Translated by WINNIE CHOOI
Sin Chew Daily
TANJUNG PIANDANG, Perak -- Kembung fish can be caught throughout the year especially during the bumper harvest seasons when the catch could rise to several hundred tonnes. The massive catch of fresh kembung has boosted the mostly family-run freezing businesses.
Since kembung fish has good demands in neighbouring Indonesia and Thailand, its exports have helped bring in substantial foreign exchange earnings for the country. Before the freezing industry has come into existence, the catch would normally be sent to local markets or sold to salted fish manufacturers at low prices.
Kembung fish plays an essential role in the quick-freezing industry as most of these operators rely on its harvests to survive.
With more than 20 years of experience in quick-freezing and seafood processing, Wu Feng Frozen Seafood's Ma Feng An told Sin Chew Daily that there used to be quite many fishing boats at Tanjung Piandang during the olden days when the catch was good. However, there are fewer fishing boats nowadays and the catch is smaller now. As a result, local operators have to source the raw fish from other places such as Kuala Muda in Kedah.
"Transportation cost is lower for local catch since the fresh fish could be processed or quick frozen the moment it has arrived at the jetty."
Ma said the normal 10kg packs of kembung fish could be sent to the markets after being frozen for four to eight hours.
High fuel costs
Ma added that local fish was rarely exported in the past due to high fuel costs. Kembung fish production has dropped in Indonesia and Thailand in recent years, resulting in increased demands for fish from Malaysia.
Quick-freezing operators have been in existence in Malaysia for quite some time and most of them are found in bigger fishing ports such as Sungai Besar in Selangor, where bigger fishing boats are available. By comparison, Tanjung Piandang, Nibong Tebal and Kuala Muda have shallower seabed and hence smaller catch.
Boosting local fishing industry
Another frozen seafood business operator Zhang Ying Xing said most of the operators are family-run businesses setting up operations close to the fishing port. Their presence has boosted the local fishing industry and has created job opportunities for local residents.

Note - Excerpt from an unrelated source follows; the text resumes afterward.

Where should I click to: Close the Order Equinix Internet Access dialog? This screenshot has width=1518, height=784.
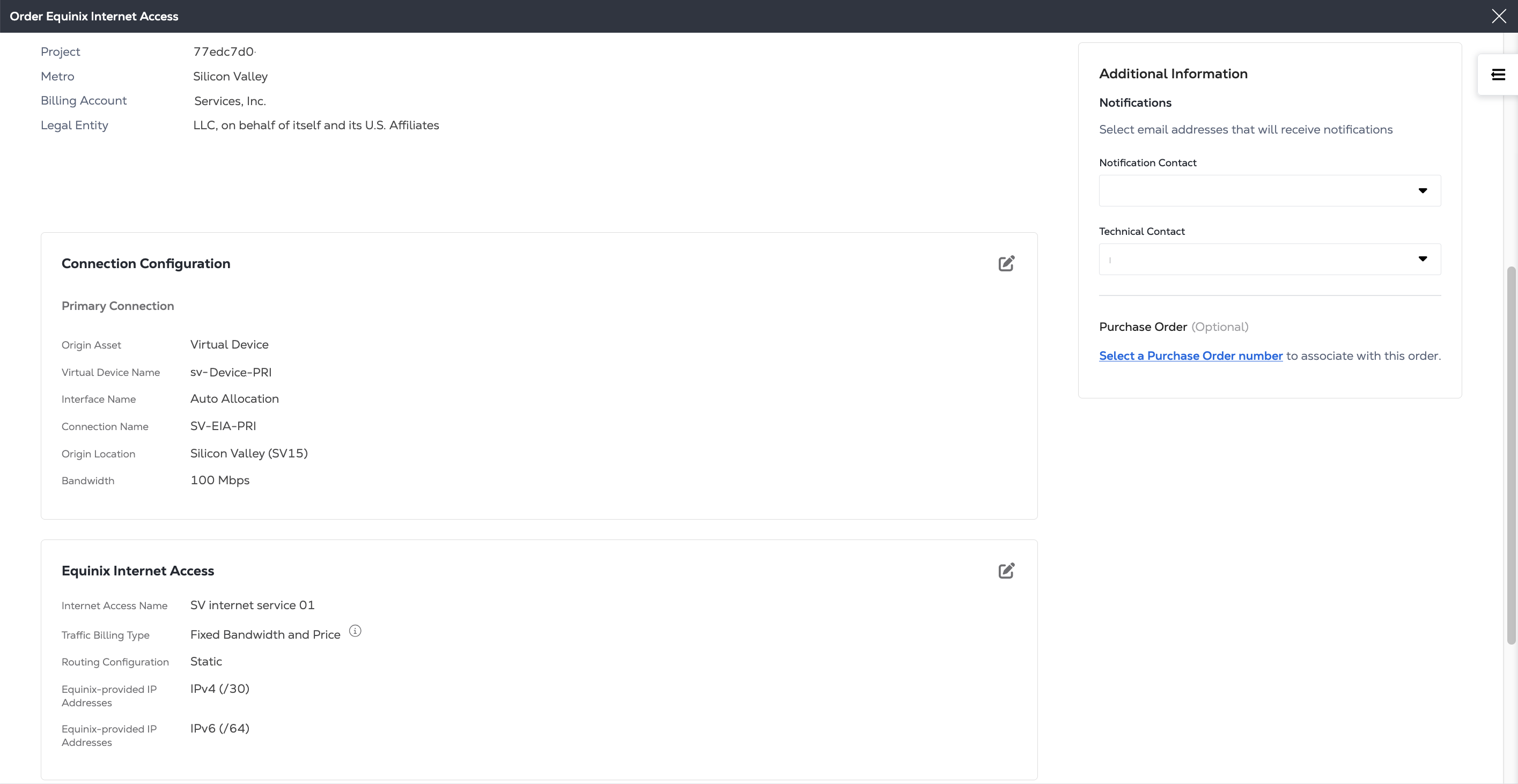1499,16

Apart from supplying to local markets, Ma's business has expanded to East Malaysia and oversea markets.
Ma said container shortage could complicate shipping of fish products to East Malaysia and the only way of securing speedy shipping services is going through Port Klang's containers but the cost is significantly higher and could be even costlier than freight charges to China.
Zhang said quick-freezing operators in the coastal areas of northern Malaysia rely heavily upon the kembung fish harvests. In view of the dwindling catch, the competition is intensifying as more players come into the market.
Besides, increased electricity tariffs have also added to the financial burden of local operators.
Zhang hopes the government would offer special incentives to help local quick-freezing operators.